Kasino korsel akan diambil alih oleh identitas sepak bola

Kasino korsel di pretoria telah dijual kepada dua pengusaha terkenal

DUA identitas sepak bola terkenal ditetapkan untuk menjadi pemilik baru kasino Carousel, selama lisensi mereka disetujui oleh Dewan Perjudian North West.

Dimiliki oleh Sun International, Carousel adalah salah satu tujuan perjudian tertua di Afrika Selatan dan tempat yang sangat populer di Pretoria.

Tetapi Sun International mengumumkan pada tahap awal penutupan pandemi bahwa Carousel tidak akan dibuka kembali, dengan rumor yang beredar bahwa Grup Lakama sangat tertarik untuk mengambil alih tempat tersebut.

Lebih lanjut: Kasino live Afrika Selatan teratas

Pengusaha terkenal dan bos klub sepak bola Mario Morfou dan saudaranya George kini telah dikonfirmasi sebagai calon pemilik, tetapi mereka terlebih dahulu membutuhkan persetujuan regulasi untuk mengambil alih lisensi dari raksasa game yang terdaftar di BEJ.

Untuk sementara, Sun International telah menunjuk sebuah perusahaan manajemen untuk menjalankan kasino, yang akan dibuka kembali bersama dengan bar dan restoran yang berdekatan, pada 15 Desember.

CEO Sun International Anthony Leeming mengatakan penjualan yang tertunda dan kesempatan untuk melakukan hal yang benar oleh staf yang sudah lama bekerja telah mendorong mereka untuk menunjuk sebuah perusahaan manajemen.

“Awal tahun ini kami mengatakan kami tidak akan membuka kembali kasino Carousel setelah pembatasan lockdown dicabut,” katanya.
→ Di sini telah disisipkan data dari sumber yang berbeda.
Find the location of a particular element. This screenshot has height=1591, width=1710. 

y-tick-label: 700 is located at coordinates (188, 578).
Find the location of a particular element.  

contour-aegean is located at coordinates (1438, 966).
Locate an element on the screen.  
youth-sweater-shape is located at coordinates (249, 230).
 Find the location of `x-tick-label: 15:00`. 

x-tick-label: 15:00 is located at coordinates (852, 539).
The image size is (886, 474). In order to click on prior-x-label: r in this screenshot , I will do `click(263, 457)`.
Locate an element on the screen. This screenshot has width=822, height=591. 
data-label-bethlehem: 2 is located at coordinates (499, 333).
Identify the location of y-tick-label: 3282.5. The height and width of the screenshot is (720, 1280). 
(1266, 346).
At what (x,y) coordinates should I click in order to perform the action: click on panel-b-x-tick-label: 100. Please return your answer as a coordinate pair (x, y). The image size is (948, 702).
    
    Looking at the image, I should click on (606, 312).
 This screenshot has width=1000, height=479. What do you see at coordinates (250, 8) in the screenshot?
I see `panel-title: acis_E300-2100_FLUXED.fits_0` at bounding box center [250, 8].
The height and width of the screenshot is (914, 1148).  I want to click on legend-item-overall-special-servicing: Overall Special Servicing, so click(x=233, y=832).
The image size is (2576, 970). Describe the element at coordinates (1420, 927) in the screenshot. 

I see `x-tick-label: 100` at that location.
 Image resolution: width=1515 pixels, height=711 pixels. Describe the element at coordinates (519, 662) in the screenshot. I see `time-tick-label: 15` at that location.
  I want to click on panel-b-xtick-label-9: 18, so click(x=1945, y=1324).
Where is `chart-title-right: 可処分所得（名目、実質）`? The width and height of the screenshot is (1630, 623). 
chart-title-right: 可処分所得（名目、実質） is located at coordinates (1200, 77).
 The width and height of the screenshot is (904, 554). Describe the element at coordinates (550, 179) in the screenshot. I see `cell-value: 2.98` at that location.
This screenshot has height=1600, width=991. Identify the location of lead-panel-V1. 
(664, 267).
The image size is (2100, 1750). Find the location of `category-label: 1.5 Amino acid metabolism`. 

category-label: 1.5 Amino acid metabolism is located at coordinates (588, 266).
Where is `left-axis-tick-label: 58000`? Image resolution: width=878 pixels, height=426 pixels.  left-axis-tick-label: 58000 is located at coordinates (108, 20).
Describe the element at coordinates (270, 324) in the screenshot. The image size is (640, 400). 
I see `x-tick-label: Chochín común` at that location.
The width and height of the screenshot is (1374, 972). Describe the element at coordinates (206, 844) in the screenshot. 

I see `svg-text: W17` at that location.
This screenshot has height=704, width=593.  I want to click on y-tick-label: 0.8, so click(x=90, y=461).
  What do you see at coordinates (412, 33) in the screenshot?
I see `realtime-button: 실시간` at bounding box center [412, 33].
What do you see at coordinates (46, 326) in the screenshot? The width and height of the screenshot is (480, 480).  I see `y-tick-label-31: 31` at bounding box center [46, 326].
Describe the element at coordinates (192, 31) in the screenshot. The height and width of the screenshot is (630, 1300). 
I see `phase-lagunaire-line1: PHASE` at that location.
“Ini tetap masalahnya. Dengan meminta perusahaan pengelola menjalankan kasino, kami akan melindungi mata pencaharian banyak staf sebelumnya yang sekarang dapat dipekerjakan kembali. “

Pada akhir September, pemberitahuan dikeluarkan oleh North West Gaming Board yang mengungkapkan bahwa transfer lisensi Carousel adalah ke Lakama Resorts and Casino, yang diketuai oleh Mario Morfou.

Belum ada pengumuman dari Lakama atau keluarga Morfou saat ini.

Afrika Selatan telah dirusak oleh pandemi COVID-19 dengan banyak bisnis terpaksa tutup selama jangka waktu tersebut. Industri kasino telah terpukul sangat keras, dengan tidak ada lisensi perjudian online yang tersedia untuk mengatasi badai keuangan.